A range-extender version, which Xpeng calls the L03 Power X, follows this fall from €38,600 in Germany with a claimed total range of up to 1,000 km.
How it compares with the Model Y
Tesla responded to slumping European sales by launching the stripped-down Model Y Standard at €39,990 last year. Xpeng just went under it — with more standard equipment.
As of today, Tesla’s German configurator lists the Model Y from €38,970 following a price adjustment last month. That makes the L03 €3,370 cheaper. The base Model Y Standard counters with more range (534 km WLTP vs 445 km), but the L03 charges faster (236 kW vs 175 kW peak), and its €38,600 Long Range trim nearly matches the Tesla’s range while still costing less.
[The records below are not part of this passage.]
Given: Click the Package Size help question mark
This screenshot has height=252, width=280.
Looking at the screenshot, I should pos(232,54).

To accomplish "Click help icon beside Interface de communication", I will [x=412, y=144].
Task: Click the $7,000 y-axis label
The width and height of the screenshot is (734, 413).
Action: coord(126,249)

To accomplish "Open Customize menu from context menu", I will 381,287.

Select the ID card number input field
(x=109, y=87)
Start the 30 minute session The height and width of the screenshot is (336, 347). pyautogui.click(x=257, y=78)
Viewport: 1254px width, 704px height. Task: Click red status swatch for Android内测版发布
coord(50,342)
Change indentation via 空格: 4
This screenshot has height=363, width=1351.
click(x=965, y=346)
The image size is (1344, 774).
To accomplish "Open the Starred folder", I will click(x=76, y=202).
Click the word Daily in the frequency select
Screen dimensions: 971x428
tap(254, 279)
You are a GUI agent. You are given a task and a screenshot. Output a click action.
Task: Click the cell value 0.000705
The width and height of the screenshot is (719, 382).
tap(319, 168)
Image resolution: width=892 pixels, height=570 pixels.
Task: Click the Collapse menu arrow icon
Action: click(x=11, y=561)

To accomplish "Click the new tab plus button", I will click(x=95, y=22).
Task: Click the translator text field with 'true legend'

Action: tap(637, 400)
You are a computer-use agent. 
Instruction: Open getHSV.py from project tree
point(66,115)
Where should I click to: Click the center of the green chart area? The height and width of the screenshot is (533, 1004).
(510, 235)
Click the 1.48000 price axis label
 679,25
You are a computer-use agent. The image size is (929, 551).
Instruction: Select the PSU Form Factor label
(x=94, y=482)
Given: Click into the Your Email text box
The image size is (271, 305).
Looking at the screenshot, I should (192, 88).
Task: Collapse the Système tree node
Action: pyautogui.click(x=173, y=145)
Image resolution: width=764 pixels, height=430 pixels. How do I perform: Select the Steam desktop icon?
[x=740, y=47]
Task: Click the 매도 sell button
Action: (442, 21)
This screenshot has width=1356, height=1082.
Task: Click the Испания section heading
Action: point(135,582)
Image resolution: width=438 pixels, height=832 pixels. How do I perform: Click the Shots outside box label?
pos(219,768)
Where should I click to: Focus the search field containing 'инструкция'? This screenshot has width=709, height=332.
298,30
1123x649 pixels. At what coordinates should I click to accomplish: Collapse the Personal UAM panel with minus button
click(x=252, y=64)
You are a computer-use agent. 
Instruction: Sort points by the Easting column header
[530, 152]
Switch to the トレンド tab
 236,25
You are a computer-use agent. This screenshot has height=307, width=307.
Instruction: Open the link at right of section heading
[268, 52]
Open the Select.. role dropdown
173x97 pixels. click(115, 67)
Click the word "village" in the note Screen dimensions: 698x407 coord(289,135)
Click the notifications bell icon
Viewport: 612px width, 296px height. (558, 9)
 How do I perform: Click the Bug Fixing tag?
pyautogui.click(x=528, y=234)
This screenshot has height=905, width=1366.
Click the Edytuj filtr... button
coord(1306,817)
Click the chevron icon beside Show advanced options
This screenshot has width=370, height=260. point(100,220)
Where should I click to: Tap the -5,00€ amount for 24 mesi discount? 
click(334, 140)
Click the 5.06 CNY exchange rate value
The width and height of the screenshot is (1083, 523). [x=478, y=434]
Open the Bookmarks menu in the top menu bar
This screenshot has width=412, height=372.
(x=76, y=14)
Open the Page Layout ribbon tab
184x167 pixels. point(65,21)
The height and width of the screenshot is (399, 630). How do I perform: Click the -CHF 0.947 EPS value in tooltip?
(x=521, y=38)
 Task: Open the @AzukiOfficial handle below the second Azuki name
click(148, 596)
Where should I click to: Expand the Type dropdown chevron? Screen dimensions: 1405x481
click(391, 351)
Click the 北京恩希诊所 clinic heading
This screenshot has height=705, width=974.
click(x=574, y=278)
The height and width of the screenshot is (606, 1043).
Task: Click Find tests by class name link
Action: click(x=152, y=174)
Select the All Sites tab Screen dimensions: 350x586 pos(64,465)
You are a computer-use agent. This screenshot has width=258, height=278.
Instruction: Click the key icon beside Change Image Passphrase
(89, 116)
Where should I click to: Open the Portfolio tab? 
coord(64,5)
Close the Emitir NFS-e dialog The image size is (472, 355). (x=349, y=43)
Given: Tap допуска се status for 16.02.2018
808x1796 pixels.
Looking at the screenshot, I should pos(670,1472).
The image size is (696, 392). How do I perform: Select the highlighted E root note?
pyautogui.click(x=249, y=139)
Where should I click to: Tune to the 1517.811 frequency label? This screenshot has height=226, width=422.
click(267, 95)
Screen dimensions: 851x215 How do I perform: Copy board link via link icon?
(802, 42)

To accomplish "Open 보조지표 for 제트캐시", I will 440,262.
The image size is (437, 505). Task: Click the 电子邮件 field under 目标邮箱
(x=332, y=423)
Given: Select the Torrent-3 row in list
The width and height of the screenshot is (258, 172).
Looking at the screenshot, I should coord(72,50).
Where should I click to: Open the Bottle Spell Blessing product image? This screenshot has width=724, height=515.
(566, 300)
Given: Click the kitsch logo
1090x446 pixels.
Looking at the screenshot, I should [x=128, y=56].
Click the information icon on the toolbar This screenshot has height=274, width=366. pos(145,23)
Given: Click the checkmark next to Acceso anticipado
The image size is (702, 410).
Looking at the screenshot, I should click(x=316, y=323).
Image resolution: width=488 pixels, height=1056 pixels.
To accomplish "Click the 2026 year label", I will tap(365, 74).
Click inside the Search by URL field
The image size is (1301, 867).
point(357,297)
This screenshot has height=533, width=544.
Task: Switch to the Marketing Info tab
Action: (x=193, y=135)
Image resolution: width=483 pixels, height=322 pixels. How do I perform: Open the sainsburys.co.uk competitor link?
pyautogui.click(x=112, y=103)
The gap is widest in Norway, Tesla’s strongest market in Europe per capita. Tesla lists the Model Y from 399,990 kroner (~$41,500), while the L03 starts at 299,900 kroner (~$31,100) — a difference of roughly $10,400.
That Norwegian price is no accident: Norway began phasing out its EV VAT exemption this year, applying 25% VAT to any portion of the purchase price above 300,000 kroner. At 299,900 kroner, the L03 ducks under the threshold by exactly 100 kroner.
| Market | Xpeng L03 | Tesla Model Y | L03 advantage |
|---|---|---|---|
| Germany | €35,600 | €38,970 | €3,370 |
| France | €34,990 | ~€41,000 | ~€6,000 |
| Norway | 299,900 kr (~$31,100) | 399,990 kr (~$41,500) | ~100,000 kr (~$10,400) |
What that means in US dollars
European prices include VAT — 19% in Germany, 20% in France — so they aren’t directly comparable to US MSRPs. Strip the tax out, and here is what the L03 costs in US terms at current exchange rates:
| Market | L03 price incl. VAT | Price excl. VAT | In US dollars |
|---|---|---|---|
| France | €34,990 | €29,158 | ~$33,400 |
| Germany | €35,600 | €29,916 | ~$34,300 |
| Netherlands | €36,990 | €30,570 | ~$35,000 |
| Norway | 299,900 kr (VAT-free under threshold) | 299,900 kr | ~$31,100 |
In other words, Xpeng is selling the L03 at the equivalent of a $33,000-$34,000 EV in the US market. For context, the Tesla Model Y Standard starts at $39,990 in the US before a $1,390 destination fee, and Tesla’s own ex-VAT price in Germany works out to about $37,500 — closely mirroring its US pricing.
The closest US equivalent to the L03’s positioning is the Chevy Equinox EV, which starts at $34,995 — but the Chevy tops out at 150 kW charging, while the L03 offers 236 kW, 285 kW dual-motor options, and Level 2+ driver assistance hardware.
American buyers won’t get the chance to cross-shop it. With current US tariffs on Chinese vehicles, Xpeng has no path into the US market — this fight is playing out in Europe instead, where Xpeng registered more than 4,600 vehicles in June, a fourth straight monthly record, according to industry registration data.
Electrek’s Take
This is the moment the Chinese price war truly arrives in Europe’s highest-volume EV segment.
Tesla’s Model Y Standard was supposed to be the defensive move — a cheaper, decontented Model Y to hold the line against Chinese competition. Xpeng just priced under it with a car that includes a heat pump, ventilated seats, a panoramic roof, and faster charging as standard, even after paying EU tariffs on Chinese-built EVs.
The counterargument is execution. Xpeng’s European service network is still thin, deliveries don’t start until Q4, and the L03’s advanced driver-assist features remain gated by European regulators until likely next year. Tesla still has the Supercharger network, the brand, and local production in Berlin — which matters, since Xpeng is reportedly looking at European production precisely to close that gap and escape tariffs.
But the pricing math is now public, and it’s significant: even ex-VAT, Xpeng is offering Model Y-class hardware at $34,000 while Tesla charges $37,500-$40,000 for its base car on both continents. US buyers are insulated by tariffs, not by Tesla’s competitiveness. Europe is about to show us what the EV market looks like without that insulation.